The United Auto Workers voted Sunday to reject a new contract with Caterpillar Inc., continuing its six-year dispute with the nation's larger maker of earth moving equipment.

Jim Clingan, president of Local 974, the union's largest Caterpillar local, says members nationwide voted 58 percent to 42 percent against the contract. The union hall in Peoria erupted in applause at the announcement.

Clingan did not know whether Caterpillar would agree to further contract negotiations.

``We'll keep moving,'' he said. ``We'll keep putting pressure on. The membership clearly spoke.''

Although the contract would have ended six years of uncertainty for workers in four states, it also required them to give way on some issues that twice led to long, bitter strikes.

Many union members were unhappy with the deal even though it would give them the security of a contract, which they have been working without since the fall of 1991.

The six-year contract proposal, supported by union leadership, offered raises to current Caterpillar workers, increased pension benefits job security until 2004.
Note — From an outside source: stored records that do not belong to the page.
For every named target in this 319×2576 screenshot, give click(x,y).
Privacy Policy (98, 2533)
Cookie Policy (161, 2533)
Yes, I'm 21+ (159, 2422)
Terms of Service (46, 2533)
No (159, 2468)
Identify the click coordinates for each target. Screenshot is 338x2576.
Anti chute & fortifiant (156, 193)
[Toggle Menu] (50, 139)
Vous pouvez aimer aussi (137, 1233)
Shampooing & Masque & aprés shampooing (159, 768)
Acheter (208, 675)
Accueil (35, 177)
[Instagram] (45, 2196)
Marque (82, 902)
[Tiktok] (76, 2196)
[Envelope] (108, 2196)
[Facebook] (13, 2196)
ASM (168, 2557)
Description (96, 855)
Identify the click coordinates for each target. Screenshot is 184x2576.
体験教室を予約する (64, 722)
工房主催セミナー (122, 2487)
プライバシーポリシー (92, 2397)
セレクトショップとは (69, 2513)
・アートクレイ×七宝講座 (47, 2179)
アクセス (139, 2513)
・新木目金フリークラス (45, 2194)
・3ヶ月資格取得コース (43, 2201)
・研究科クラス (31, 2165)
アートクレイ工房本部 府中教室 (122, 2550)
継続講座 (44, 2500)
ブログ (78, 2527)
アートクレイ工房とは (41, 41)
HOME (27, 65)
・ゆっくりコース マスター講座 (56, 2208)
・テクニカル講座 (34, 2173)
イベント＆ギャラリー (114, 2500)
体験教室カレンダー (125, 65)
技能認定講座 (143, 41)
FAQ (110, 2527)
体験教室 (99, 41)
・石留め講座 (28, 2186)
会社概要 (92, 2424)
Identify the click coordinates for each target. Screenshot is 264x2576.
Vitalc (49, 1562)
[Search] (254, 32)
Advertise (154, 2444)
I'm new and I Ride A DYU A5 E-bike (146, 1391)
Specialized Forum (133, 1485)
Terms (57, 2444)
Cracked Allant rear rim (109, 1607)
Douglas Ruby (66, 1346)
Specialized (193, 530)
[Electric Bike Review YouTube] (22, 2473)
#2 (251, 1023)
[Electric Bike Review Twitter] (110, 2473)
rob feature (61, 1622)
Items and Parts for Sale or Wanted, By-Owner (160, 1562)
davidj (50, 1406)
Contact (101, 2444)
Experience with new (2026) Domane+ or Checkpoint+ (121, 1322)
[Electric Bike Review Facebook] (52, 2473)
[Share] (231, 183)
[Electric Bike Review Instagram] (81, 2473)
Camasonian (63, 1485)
The proposal would have lowered wages for new workers while giving the company greater power to limit overtime and use temporary workers, according to union sources.

But it also required that the union drop unfair labor practice complaints against Peoria-based Caterpillar and grant amnesty to members who abandoned strikes and returned to work.

And it did not require the world's leading maker of earth-moving and construction equipment to rehire union activists who were fired after the old contract expired.

"If we're going to give full amnesty to the scabs, the illegally terminated should get full amnesty, too," said Terry Lochbaum, an electrician with 30 years at Caterpillar.

The agreement would have covered roughly 13,000 Caterpillar workers, most of them at plants in Aurora, Decatur, East Peoria and Pontiac. It also covered smaller numbers in Pennsylvania, Colorado and Tennessee.

Five UAW locals voted on the offer Sunday; two others voted Saturday.

Despite the years of labor turmoil, Caterpillar has been setting record profits year after year almost $1.7 billion in 1997.

When the last contract expired, UAW members went on strike for more than five months, returning only when Caterpillar imposed the terms of its contract offer and threatened to replace anyone who did not go back to work.

That gave rise to charges of unfair labor practices by the union.

The union struck again in June 1994, saying the issue wasn't the contract but unfair labor practices. That walkout lasted 17 months.